THE LONG, COLD, HARD, AND DARK OF IT

22 YEARS LATER

8

The cragged land holds tightly to the last heat of the day. Thomas Benton's collar flaps gently in the late-summer shamal wind. He sits on the bleachers by the Domiz refugee camp, overlooking a pitted and littered playing field as the world fades to a pastel pink under an expanding indigo sky. Iraqi, Kurdish, and Syrian children are kicking and chasing an oblong American football up and down the remains of a once-tended soccer pitch. A well-meaning man from a US aid agency shouts instructions to them about what they are doing wrong.

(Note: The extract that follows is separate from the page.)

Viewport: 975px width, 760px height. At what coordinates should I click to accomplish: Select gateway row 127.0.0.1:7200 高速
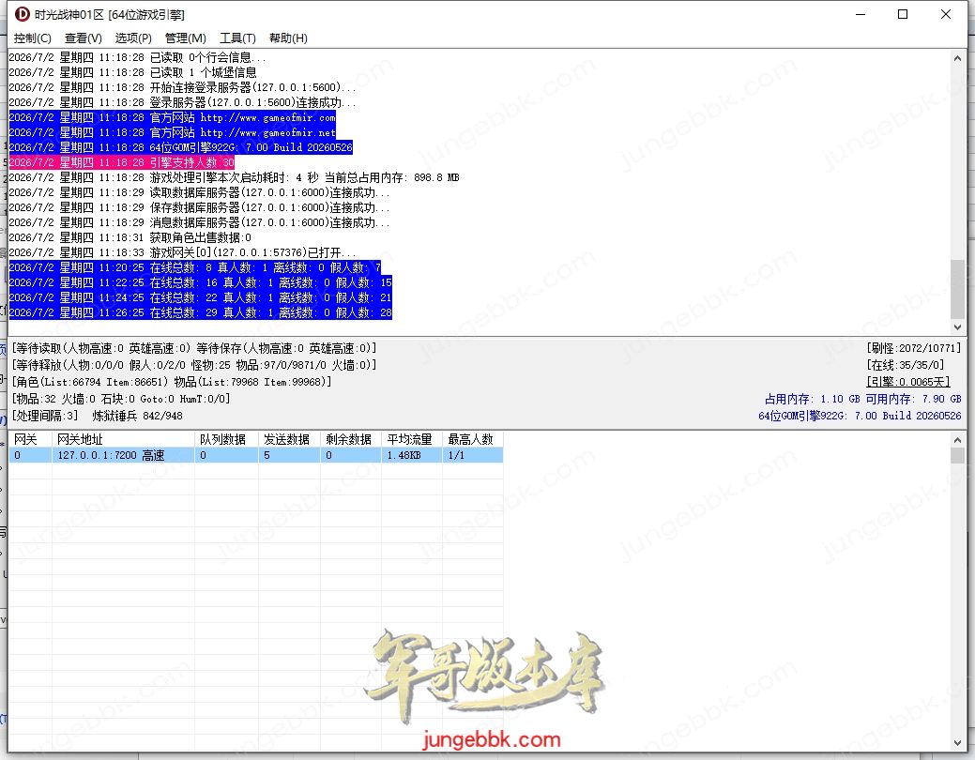[x=255, y=455]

A skinny boy without shoes is covered in dust. Or perhaps he is made of dust. If he is, he is dissolving before Benton's eyes, because behind him is a thick and heavy cloud choking everything slower than himself. By his speed and direction, this means most of the Eastern world. Blacked out, he is a Semitic stick figure of eyes, teeth, and feet. This boy — this genie, this pillar of fire — has somehow gained a measure of control over the foreign ball, and with tremendous timing and balance shoots from the far edge of the pitch. As the ball passes between the two broken and bent tubes that were once the posts, the children — on both teams — all cheer. The applause is as youthful and sincere as it is startling and welcome.

Benton watches the children as he opens a Kit Kat chocolate bar he bought from a cold store, and pops open a Fanta bottle scarred opaque from reuse. He is sixty-three years old. It is a poor dinner for an old belly, but its virtue lies in familiarity. He learned long ago that being a successful world traveller means little more than having the ability to eat anything without suffering adverse consequences.

A man whom Benton hasn't noticed before is sitting on a lower bench. As the ball passes through the posts, he leaps from the edge of his seat and cheers. He is an Arab. He wears shabby trousers and a blue blazer. His black hair is dirty and poorly cut. From the fit of his jacket, it seems he is wearing donated clothing. That, or he is vanishing.

He turns to Benton — the only other person in the bleachers — and smiles. It is not a smile of happiness but of pride, and in this precious moment it runs deeper than an empty well. He looks to Benton because he needs to know if anyone saw what he saw.

To Benton, it is a familiar look in the Middle East. Answering the man's unspoken plea, he speaks first. ‘That your boy?'

‘That is my son. He is better than Beckham. Better than Ronaldo.' His accent is Arabic, and his English is inflected with British intonations rather than American ones.

‘He's got talent,' Benton says through a weak smile.

‘I would like to see Beckham chase around a ball shaped like that.'

‘So would I.'

‘Fifty-two aid agencies here. Not one brings a real football for the children. Imagine that.'

‘I don't have to,' Benton says.

‘Where you from?' the man says.

‘England,' Benton says. ‘A town in Cornwall. You've never heard of it. Fowey.'

‘Is it near Penzance?'

‘Further east. Halfway to Plymouth. What do you know about Penzance?'

‘I saw the musical with the pirates,' the man says. ‘West End. In 1996. It was May. That was very nice.'

‘Ninety-six was a better year.'

The man puts up his hand. He can't talk about that.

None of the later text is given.